■ CONSIGNES:
1. Dans le texte sur l'amitié, relevez tous les adjectifs introduits par « si » qui qualifient « Notre temps moderniste et libéral ».
2. D'après le texte sur l'amitié, dans quoi les médiévaux apprenaient-ils à lire ?
3. Recopiez le passage du texte sur l'amitié qui commence par « (…) Le fer aiguise » et se poursuit jusqu'à « pour le salut. ».

■ EXTRAIT DU TEXTE:
#####
Les blessures d’un ami sont inspirées par la fidélité, mais les baisers d’un ennemi sont trompeurs.

(…) L’huile et les parfums réjouissent le cœur ; telle la douceur d’un ami dont le conseil vient du cœur.

(…) Le fer aiguise le fer ; ainsi un homme aiguise un autre homme.

(…) N’abandonne pas ton ami et l’ami de ton père, et n’entre pas dans la maison de ton frère au jour de ta détresse ; mieux vaut un voisin proche qu’un frère éloigné. » (Pv, 27, 5-6, 9, 17, 10)

La véritable encyclopédie universelle est la Bible, avec tout ce qu’il faut dans tous les domaines : les médiévaux, à commencer par les rois, apprenaient à lire dans l’Histoire sainte, et, nourris par la saine tradition de l’Église et de la patristique, ils ne s’arrêtaient pas à la lettre, et tiraient toute la substantifique moelle donnée par Dieu aux hommes, pour le salut.

Ces quelques versets des proverbes, si simples, nous manifestent pourtant une vérité profonde que l’on oublie souvent. L’amitié est évidemment une nécessité politique pour l’homme, dont la nature est fondamentalement sociable : mais, bien mieux, un véritable ami, un bon ami, quoique dans le tact et la délicatesse, est sévère, car il nous aime et ne peut supporter de nous laisser dans nos erreurs et nos défauts.

Notre temps moderniste et libéral, si mou, si mollasson, si mielleux, si ennuyeux, veut nous faire oublier cette véritable amitié virile et franche, aux aspérités réelles mais tout en charité.

Nous sommes un animal politique, et bon an mal an, que cela se fasse avec charité et douceur ou avec violence et pleurs, « Le fer aiguise le fer ; ainsi un homme aiguise un autre homme. ».

Alors quitte à être aiguisé, autant que cela soit par des gens bons et charitables, par des amis.

« Mieux vaut une réprimande ouverte qu’une amitié cachée. » Une amitié cachée, ainsi, est un non-sens, elle n’est pas une véritable amitié, elle a quelque chose de faux, car l’amitié se montre en action avant qu’en théorie, et surtout dans les moments désagréables, où on veut se faire dire certaines choses, que seul un ami peut souvent rendre entendable – car notre fond d’amour propre est indécrottable. Évidemment, il s’agit toujours de rester délicat et doux : parfois on ne veut pas entendre, alors dans ce cas, la patience est requise.

Mais sachons bien que « Les blessures d’un ami sont inspirées par la fidélité, mais les baisers d’un ennemi sont trompeurs. »
#####
■ LISTING FOURNI:
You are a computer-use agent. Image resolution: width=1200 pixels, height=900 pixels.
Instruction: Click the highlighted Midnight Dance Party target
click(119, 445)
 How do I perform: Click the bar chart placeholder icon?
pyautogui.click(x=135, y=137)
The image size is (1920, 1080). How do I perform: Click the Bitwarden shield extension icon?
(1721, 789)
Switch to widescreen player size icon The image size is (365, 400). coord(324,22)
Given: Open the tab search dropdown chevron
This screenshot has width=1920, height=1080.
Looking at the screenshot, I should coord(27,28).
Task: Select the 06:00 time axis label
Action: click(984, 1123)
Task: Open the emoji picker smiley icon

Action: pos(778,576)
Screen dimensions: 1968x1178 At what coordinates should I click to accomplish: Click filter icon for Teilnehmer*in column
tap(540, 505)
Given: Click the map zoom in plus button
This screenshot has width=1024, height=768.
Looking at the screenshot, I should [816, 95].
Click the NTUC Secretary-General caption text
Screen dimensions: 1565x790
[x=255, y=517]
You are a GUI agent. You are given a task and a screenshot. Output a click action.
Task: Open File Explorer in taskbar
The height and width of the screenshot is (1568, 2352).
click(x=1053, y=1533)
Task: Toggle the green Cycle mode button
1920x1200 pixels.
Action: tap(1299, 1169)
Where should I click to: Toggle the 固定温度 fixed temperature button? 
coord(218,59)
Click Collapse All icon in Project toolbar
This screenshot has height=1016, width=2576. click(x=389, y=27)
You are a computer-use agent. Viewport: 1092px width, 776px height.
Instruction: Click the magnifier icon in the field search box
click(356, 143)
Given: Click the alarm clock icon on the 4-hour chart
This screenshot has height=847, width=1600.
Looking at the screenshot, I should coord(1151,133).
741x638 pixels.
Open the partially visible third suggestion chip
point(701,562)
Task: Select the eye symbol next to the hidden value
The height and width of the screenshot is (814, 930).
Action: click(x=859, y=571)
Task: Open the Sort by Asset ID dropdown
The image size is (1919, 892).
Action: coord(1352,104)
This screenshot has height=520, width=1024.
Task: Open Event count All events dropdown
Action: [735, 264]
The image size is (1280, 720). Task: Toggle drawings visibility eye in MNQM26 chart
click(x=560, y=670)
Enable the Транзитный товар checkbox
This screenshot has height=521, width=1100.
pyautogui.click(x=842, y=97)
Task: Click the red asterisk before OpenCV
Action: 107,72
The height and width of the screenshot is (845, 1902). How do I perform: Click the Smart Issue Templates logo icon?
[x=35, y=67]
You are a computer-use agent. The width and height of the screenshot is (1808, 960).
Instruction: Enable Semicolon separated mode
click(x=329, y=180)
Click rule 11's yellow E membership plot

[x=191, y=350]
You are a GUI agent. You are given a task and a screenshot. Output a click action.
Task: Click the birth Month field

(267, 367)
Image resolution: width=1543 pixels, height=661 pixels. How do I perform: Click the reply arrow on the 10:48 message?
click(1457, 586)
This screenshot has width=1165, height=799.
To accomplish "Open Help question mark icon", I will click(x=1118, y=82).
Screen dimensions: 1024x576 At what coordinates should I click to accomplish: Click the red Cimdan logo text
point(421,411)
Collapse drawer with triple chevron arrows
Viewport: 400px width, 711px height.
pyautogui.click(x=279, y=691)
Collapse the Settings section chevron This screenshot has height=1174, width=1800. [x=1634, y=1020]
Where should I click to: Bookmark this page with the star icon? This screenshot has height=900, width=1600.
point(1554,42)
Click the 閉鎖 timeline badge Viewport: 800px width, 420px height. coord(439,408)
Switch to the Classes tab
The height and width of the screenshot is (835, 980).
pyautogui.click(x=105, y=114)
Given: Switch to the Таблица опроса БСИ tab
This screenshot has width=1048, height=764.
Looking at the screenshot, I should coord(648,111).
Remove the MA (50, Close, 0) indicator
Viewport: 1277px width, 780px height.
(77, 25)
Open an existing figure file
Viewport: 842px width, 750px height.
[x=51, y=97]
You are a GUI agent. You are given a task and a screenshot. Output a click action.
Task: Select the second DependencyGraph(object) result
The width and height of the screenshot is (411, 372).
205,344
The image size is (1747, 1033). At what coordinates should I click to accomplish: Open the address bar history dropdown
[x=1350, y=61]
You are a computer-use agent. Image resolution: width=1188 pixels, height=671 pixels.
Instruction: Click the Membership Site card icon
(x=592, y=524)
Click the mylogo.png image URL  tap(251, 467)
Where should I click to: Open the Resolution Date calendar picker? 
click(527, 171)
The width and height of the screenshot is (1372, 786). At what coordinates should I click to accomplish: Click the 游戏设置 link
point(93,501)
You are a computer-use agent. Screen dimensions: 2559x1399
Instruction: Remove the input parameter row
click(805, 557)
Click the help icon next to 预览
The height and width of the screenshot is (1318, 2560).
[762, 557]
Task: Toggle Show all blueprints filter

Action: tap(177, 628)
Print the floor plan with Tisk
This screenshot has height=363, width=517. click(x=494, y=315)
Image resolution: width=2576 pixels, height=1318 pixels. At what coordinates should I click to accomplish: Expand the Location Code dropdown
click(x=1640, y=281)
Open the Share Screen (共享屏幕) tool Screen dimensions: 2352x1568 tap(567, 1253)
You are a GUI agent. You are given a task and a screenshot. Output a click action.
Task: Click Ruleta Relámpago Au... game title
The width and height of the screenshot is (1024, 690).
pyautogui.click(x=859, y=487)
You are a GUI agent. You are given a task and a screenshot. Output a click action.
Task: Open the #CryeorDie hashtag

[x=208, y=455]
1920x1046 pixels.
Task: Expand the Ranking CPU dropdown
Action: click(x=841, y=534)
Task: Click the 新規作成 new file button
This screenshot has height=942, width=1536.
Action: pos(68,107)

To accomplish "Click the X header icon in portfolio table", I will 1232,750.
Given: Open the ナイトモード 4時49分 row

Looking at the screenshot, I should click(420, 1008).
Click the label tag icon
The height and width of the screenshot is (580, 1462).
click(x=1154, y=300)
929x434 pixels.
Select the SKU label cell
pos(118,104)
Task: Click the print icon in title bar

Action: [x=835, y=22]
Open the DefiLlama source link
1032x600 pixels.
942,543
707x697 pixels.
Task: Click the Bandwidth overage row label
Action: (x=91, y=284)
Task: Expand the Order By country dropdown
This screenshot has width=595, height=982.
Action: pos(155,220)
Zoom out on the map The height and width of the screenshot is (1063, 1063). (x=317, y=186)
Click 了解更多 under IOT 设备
#####
■ RÉPONSES:
1. mou, mollasson, mielleux, ennuyeux

2. Dans l'Histoire sainte.

3.
(…) Le fer aiguise le fer ; ainsi un homme aiguise un autre homme.

(…) N’abandonne pas ton ami et l’ami de ton père, et n’entre pas dans la maison de ton frère au jour de ta détresse ; mieux vaut un voisin proche qu’un frère éloigné. » (Pv, 27, 5-6, 9, 17, 10)

La véritable encyclopédie universelle est la Bible, avec tout ce qu’il faut dans tous les domaines : les médiévaux, à commencer par les rois, apprenaient à lire dans l’Histoire sainte, et, nourris par la saine tradition de l’Église et de la patristique, ils ne s’arrêtaient pas à la lettre, et tiraient toute la substantifique moelle donnée par Dieu aux hommes, pour le salut.